Nifty: Resistance at 5123-5163-5200 Fair Wealth
Sensex likely to move lower in the coming weeks Nirav Vakharia
Thangamayil Jewellery IPO: Subscribe Hem Securities
Market expected to remain volatile ahead of F&O expiry Jainam Research



Src: ET, Valuenotes

Downside breakout could test 4,800

Downside breakout could test 4,800



Outlook: The short term trend is bearish and the Nifty is likely to test 4,950 again at the very least. If it falls below 4,950, it could hit 4,800. Expect high daily volatility and high volumes as well since this is settlement week. The daily range could be 150 points.
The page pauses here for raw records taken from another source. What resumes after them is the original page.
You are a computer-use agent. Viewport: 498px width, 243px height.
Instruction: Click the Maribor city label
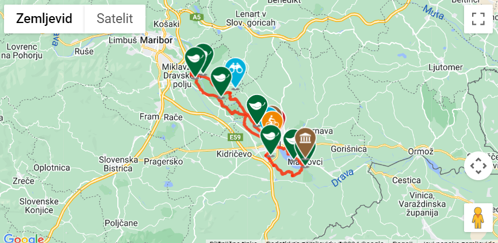click(x=156, y=40)
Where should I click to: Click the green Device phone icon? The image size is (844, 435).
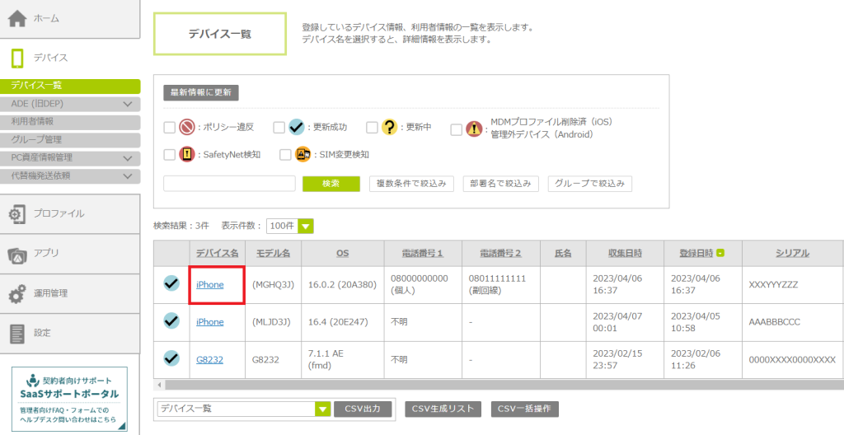17,58
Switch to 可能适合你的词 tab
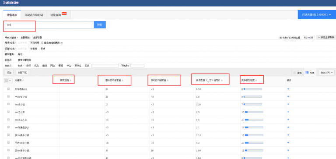Image resolution: width=336 pixels, height=159 pixels. pos(34,15)
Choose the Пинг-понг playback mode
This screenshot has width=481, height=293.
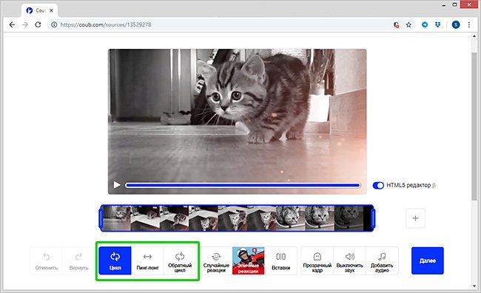[x=147, y=260]
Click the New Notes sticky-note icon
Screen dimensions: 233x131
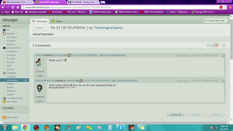[x=4, y=102]
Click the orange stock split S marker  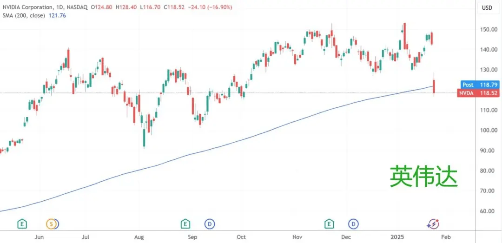(51, 224)
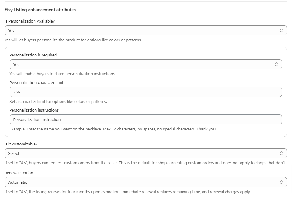The height and width of the screenshot is (201, 292).
Task: Click the renewal four months helper text
Action: tap(128, 192)
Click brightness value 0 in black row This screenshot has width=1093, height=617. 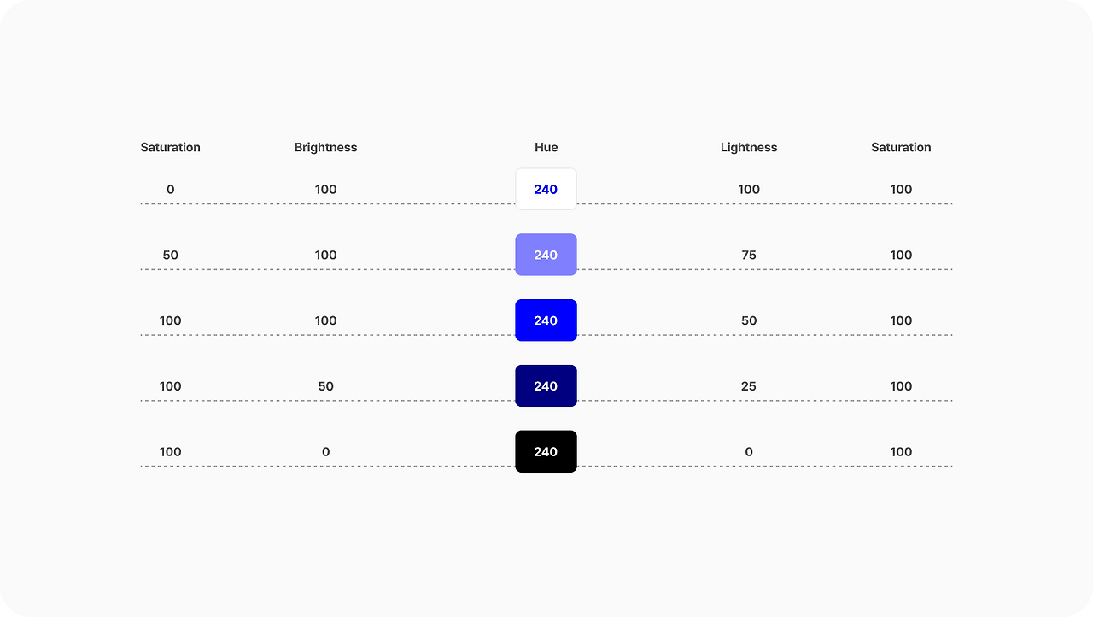(x=325, y=451)
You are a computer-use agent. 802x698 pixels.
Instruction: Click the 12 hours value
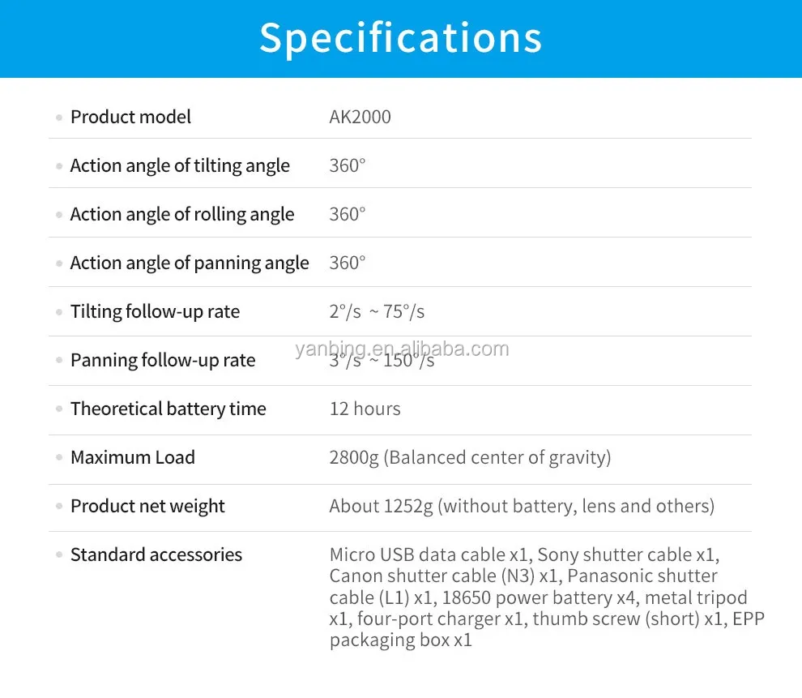[x=365, y=409]
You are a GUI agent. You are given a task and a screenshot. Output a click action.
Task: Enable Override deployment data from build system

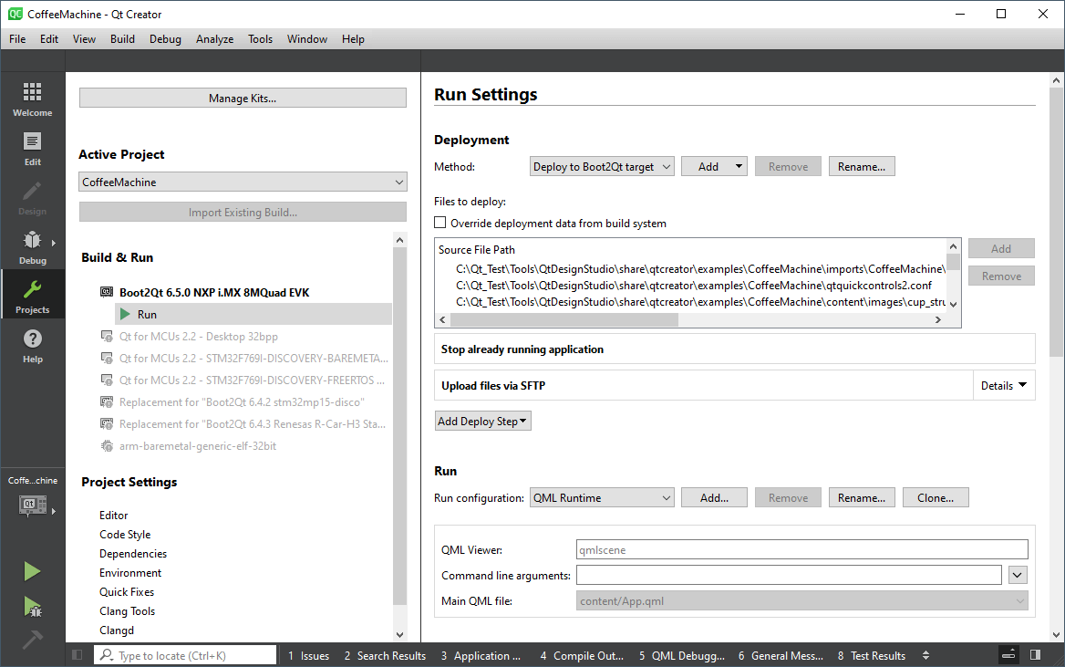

Rationale: The market made a decisive downside breakout when it closed below 5,150 on Thursday – the breakout was confirmed by volume expansion. That drop set up a likely target of 4,950, which was fulfilled intra-day on Friday. If support at 4,950 is broken, the next reliable support is 4,800. If the market falls below 4800, an intermediate trend reversal would be confirmed.

Counter-view: In terms of time, an intermediate uptrend has been in force since end-November. A trend reversal would be quite likely and in that case, the market could dip till it hits support in the range of 4,750-4,700. The other possibility is that short-covering close to settlement could trigger a sharp recovery that pulls the market back above 5,180. That would be a positive signal but it would need to be backed by breadth (positive advance-decline lines) and strong volume action to make it valid.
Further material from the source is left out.